(Objective): Reproduce the records starting at the line that contains "Given: Select size 43 for Troy shoe" and ending at the line that contains "[x=207, y=102]", swapping "Turkish" for "Spanish" and leaving everything else unchanged.

(Records provided):

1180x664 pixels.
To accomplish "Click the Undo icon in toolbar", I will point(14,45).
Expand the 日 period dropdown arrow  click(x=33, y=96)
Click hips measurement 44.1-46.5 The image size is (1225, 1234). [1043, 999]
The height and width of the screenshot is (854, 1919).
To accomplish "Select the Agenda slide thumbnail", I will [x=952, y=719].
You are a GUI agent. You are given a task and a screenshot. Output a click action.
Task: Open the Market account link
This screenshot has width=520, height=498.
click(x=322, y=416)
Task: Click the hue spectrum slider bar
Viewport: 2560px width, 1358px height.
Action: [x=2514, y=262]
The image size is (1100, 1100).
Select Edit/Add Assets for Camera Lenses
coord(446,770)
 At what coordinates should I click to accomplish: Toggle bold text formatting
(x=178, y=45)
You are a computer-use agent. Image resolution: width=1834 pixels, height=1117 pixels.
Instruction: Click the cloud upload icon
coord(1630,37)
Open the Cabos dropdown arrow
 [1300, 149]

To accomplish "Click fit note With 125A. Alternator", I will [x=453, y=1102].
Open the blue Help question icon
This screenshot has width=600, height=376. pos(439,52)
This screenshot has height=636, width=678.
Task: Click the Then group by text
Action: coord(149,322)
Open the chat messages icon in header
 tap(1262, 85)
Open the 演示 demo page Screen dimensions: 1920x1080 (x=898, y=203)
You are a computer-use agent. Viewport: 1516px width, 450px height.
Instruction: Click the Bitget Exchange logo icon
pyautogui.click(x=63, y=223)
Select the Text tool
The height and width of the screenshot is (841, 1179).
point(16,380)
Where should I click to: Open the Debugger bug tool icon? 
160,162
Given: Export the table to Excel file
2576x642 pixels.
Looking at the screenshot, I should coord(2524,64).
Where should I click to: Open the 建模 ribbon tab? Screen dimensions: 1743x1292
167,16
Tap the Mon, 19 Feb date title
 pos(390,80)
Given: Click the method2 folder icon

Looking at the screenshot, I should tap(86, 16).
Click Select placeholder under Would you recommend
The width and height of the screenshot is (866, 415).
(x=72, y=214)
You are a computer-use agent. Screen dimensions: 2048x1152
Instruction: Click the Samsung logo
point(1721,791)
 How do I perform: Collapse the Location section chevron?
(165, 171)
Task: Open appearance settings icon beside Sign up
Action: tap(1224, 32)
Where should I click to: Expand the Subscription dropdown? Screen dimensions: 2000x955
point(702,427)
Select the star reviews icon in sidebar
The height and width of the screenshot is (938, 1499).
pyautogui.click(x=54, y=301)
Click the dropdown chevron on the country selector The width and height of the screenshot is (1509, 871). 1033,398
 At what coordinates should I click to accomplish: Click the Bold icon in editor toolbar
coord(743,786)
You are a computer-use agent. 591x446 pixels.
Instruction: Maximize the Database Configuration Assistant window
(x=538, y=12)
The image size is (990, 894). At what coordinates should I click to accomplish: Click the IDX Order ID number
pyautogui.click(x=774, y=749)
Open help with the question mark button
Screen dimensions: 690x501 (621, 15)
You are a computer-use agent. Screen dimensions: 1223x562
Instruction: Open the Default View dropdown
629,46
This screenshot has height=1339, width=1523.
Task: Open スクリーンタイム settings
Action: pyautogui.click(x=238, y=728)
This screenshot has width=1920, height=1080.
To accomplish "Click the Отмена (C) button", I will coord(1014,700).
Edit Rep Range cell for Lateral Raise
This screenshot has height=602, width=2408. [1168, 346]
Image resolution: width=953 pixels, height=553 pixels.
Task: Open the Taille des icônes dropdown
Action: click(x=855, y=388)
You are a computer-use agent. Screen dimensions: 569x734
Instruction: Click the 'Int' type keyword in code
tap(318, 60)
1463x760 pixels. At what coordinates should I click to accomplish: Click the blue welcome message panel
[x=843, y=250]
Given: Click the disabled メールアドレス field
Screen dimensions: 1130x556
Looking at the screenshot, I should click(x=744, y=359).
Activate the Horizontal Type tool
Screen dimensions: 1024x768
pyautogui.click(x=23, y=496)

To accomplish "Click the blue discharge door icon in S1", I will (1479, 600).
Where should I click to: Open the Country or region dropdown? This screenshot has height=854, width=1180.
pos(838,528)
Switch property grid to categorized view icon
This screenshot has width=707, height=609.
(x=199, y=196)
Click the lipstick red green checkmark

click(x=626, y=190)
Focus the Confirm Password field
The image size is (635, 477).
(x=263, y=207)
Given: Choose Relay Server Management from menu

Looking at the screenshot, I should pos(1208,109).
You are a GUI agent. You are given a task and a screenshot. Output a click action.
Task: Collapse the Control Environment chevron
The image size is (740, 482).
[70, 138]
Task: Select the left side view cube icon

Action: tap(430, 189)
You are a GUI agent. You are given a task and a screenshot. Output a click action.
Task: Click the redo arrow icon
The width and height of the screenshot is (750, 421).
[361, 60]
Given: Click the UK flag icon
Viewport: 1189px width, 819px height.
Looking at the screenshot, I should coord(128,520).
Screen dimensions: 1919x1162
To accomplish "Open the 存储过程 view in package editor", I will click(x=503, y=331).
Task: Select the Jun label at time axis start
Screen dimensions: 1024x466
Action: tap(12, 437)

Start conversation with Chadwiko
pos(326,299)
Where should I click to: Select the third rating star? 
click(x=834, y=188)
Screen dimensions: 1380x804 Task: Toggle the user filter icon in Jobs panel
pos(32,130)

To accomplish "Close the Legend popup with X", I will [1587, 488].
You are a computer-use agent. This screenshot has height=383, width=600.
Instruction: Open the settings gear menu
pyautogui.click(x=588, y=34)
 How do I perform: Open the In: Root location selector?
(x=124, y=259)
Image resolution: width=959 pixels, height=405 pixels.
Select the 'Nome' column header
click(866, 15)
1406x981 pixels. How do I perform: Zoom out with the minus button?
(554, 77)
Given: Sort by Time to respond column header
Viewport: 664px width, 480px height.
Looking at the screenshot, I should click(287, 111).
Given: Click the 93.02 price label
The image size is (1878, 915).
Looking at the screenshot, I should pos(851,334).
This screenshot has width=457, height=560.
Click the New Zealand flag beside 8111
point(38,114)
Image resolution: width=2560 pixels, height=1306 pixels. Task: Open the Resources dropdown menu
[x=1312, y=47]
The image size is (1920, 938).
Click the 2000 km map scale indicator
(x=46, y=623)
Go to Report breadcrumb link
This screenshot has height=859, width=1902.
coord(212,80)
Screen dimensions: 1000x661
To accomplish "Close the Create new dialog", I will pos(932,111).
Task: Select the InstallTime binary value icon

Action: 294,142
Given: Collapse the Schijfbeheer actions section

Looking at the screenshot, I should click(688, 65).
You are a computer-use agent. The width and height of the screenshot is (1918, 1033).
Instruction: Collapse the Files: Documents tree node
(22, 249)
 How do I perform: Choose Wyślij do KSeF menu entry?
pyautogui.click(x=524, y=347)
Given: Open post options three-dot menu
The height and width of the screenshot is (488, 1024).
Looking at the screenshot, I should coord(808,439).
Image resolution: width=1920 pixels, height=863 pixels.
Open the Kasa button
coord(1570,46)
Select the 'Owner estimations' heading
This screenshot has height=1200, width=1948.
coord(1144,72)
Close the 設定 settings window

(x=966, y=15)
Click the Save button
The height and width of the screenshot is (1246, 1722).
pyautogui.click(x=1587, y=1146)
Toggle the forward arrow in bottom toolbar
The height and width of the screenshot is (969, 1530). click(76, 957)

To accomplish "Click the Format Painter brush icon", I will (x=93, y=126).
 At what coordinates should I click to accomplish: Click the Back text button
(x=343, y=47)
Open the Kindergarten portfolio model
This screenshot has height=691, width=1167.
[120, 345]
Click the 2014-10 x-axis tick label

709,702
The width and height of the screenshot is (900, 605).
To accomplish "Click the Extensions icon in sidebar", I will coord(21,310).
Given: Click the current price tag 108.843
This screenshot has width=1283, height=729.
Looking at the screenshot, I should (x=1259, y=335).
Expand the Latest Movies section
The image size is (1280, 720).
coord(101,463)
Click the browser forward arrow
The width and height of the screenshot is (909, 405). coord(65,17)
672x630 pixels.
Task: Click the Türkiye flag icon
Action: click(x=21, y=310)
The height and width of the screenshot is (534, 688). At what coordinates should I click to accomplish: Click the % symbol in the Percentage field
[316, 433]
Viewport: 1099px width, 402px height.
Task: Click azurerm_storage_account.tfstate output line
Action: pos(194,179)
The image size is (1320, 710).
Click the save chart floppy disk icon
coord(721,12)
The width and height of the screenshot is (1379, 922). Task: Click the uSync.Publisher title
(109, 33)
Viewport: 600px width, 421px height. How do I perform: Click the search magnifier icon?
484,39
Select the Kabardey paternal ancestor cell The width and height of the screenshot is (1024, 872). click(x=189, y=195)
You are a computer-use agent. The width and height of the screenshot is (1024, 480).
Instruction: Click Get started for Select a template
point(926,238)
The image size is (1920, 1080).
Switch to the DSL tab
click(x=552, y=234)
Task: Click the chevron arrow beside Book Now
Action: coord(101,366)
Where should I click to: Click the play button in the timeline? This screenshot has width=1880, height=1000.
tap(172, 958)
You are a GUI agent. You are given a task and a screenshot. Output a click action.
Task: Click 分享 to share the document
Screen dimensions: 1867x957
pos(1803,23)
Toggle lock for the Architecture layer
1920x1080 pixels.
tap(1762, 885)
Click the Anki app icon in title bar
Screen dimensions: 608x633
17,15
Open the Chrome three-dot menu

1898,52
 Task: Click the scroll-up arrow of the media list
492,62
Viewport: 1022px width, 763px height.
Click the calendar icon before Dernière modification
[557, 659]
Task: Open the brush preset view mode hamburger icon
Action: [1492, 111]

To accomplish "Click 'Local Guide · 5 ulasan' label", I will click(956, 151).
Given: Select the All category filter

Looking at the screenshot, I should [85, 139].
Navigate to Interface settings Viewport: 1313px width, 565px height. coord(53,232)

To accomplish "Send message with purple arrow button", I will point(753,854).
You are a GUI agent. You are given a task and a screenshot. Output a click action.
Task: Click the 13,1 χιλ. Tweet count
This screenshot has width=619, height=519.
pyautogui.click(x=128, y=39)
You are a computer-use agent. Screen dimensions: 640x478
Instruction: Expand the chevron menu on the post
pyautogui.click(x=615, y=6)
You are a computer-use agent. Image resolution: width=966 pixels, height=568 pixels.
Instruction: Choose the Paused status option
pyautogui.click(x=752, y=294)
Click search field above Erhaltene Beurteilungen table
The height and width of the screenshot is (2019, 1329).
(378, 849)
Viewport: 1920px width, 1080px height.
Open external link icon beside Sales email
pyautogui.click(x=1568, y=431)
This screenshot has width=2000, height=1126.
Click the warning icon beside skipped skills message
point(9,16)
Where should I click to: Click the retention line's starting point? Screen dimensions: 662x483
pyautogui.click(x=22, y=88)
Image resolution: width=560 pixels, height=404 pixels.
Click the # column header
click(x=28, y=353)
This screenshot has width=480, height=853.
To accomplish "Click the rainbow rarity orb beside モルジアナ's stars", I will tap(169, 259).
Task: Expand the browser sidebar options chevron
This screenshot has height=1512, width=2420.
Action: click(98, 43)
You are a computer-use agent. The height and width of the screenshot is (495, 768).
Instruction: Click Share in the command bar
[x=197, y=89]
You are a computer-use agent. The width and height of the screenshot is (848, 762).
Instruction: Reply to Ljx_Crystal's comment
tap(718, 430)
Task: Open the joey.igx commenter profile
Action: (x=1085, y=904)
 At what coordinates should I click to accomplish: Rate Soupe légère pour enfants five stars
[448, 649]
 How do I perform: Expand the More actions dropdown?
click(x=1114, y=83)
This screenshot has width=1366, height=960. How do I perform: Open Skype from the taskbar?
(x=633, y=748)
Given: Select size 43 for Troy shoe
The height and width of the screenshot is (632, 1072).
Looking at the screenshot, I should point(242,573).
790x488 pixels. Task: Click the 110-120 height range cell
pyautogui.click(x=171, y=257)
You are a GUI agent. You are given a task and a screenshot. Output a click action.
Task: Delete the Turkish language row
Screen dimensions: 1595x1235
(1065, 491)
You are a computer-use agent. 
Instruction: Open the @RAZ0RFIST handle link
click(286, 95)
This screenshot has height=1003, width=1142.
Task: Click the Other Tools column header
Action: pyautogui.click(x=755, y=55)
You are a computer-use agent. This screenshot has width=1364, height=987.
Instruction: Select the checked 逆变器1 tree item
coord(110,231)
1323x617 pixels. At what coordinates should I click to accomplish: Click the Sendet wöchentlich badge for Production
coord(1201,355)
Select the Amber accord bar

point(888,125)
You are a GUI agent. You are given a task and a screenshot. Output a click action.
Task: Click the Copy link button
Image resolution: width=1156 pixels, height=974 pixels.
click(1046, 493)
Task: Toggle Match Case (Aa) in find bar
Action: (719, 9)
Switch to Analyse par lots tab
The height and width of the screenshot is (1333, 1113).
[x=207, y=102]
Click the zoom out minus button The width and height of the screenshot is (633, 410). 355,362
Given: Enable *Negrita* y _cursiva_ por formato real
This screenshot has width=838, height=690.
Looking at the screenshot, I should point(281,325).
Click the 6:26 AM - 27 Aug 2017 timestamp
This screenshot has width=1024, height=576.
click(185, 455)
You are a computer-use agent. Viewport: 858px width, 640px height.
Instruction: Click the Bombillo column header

(Solution):
Given: Select size 43 for Troy shoe
The height and width of the screenshot is (632, 1072).
Looking at the screenshot, I should point(242,573).
790x488 pixels. Task: Click the 110-120 height range cell
pyautogui.click(x=171, y=257)
You are a GUI agent. You are given a task and a screenshot. Output a click action.
Task: Delete the Spanish language row
Screen dimensions: 1595x1235
(1065, 491)
You are a computer-use agent. 
Instruction: Open the @RAZ0RFIST handle link
click(286, 95)
This screenshot has height=1003, width=1142.
Task: Click the Other Tools column header
Action: pyautogui.click(x=755, y=55)
You are a computer-use agent. This screenshot has width=1364, height=987.
Instruction: Select the checked 逆变器1 tree item
coord(110,231)
1323x617 pixels. At what coordinates should I click to accomplish: Click the Sendet wöchentlich badge for Production
coord(1201,355)
Select the Amber accord bar

point(888,125)
You are a GUI agent. You are given a task and a screenshot. Output a click action.
Task: Click the Copy link button
Image resolution: width=1156 pixels, height=974 pixels.
click(1046, 493)
Task: Toggle Match Case (Aa) in find bar
Action: (719, 9)
Switch to Analyse par lots tab
The height and width of the screenshot is (1333, 1113).
[x=207, y=102]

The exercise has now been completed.